» GIVEN PASSAGE
★ ★ ★ ★
I haven't been able to see the doctor yet. That goes back to the financial situation. I have rent, car payment, and insurance, all due on the first. I might borrow from the lovely boyfriend though. He has already offered but I turned it down at first. I already felt I was being such a burden.
Kahlia, I live in the DFW Metroplex in Texas. How would I go about finding the family service office? I really need help with the financial situation. Any info is greatly appreciated. Thanks so much for your support too. The boards here really keep me going.
I LOVE the zoo!! You really should get out. This way you won't have to deal with people animals, but nice animals!! Make sure you get some cotton candy and junk food too while you are there. You should reconsider borrowing the $$. It is so important to get right and then worry about the rest. Hugs, hugs and more big hugs to you!!! I hope to hear of a turn around soon!! Take care. Love, Lori
P.S. If you were such a burden, I doubt he would still be hanging around. He rocks!
My mood is improving but I am still coping with the extere irritability. I don't want ANYONE around me or to talk to me. This is making it difficult to make it through work. I expect this to pass soon. I know much of it has to do with my pms.
★ ★ ★ ★
» DATASET ENTRIES

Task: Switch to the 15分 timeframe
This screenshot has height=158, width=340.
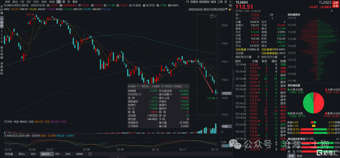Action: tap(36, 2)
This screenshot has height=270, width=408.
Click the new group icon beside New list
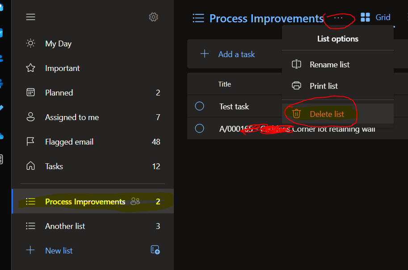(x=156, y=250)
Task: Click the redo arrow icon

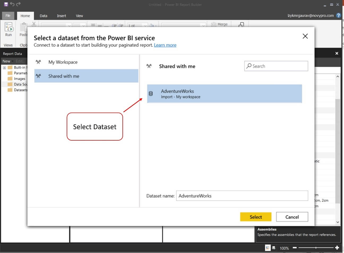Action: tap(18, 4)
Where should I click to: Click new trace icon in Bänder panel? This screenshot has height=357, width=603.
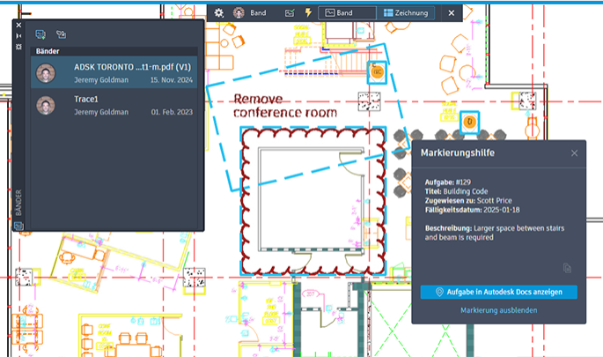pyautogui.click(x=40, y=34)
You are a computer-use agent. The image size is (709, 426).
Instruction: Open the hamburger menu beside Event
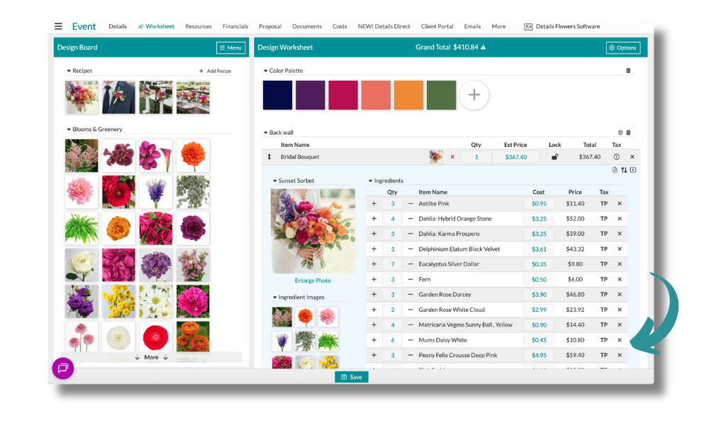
★ ★ ★ ★
» WHAT YOU NEED TO DO
A. In the message-board passage, which bills does the writer say are all due on the first?
B. Continue the message-board passage from the point where it stops.

» RESPONSES BY TASK
A. Rent, the car payment, and insurance.

B.
Lori, I am so excited about the zoo! I am also going to Six Flags with my sweet man on Friday. That should get the adrenaline flowing! I am having an action packed weekend. So many fun things! I should be feeling better in no time!
Reesie, thanks for your info. My mother uses MHMR and she doesn't have to pay anything. She is bipolar too. We are not close so I didn't ask her about it but I did look it up on the internet and was confused a little so I guess I am just going to have to make a phone call and explain my situation and see if they can help. Thanks again Reesie!
Have fun today Dragon! I hope you have a wonderful weekend filled with love, excitement, laughter and junk food!! I am too jealous - LOL! Think of me sitting in the garage with 2 children getting my car fixed , then later in the day meeting friends for pizza with 2 kids. Now which would YOU rather be doing!!! Love Ya!!!! Lori
I just wanted to let you know, I am finally going to the dr today , so we will see what happens. Also, my blood pressure was THROUGH THE ROOF yesterday!! 188/113. Normal is 120/70, high is 140/90. I don't know if that could be related to my moods or what, but gonna get it checked out.
I wish you luck with you kids, car, and pizza! I will let you know how everything goes.
Yikes! Hope the bp thing was just some kind of fluke thing. I made it through the auto mech unscathed. Kids were good, only a half hr and $24.00. How good does it get???? Besides that its snowing again. Cant wait to hear about your weekend! Love, Lori
Turns out the dr thought it was the effexor! We talked about what to do. He thought of taking me off and putting me on something else but instead he gave me yet another pill to lower it and raised my effexor a little for the depression. I am still waiting on blood and urine test results to make sure it isn't someting else.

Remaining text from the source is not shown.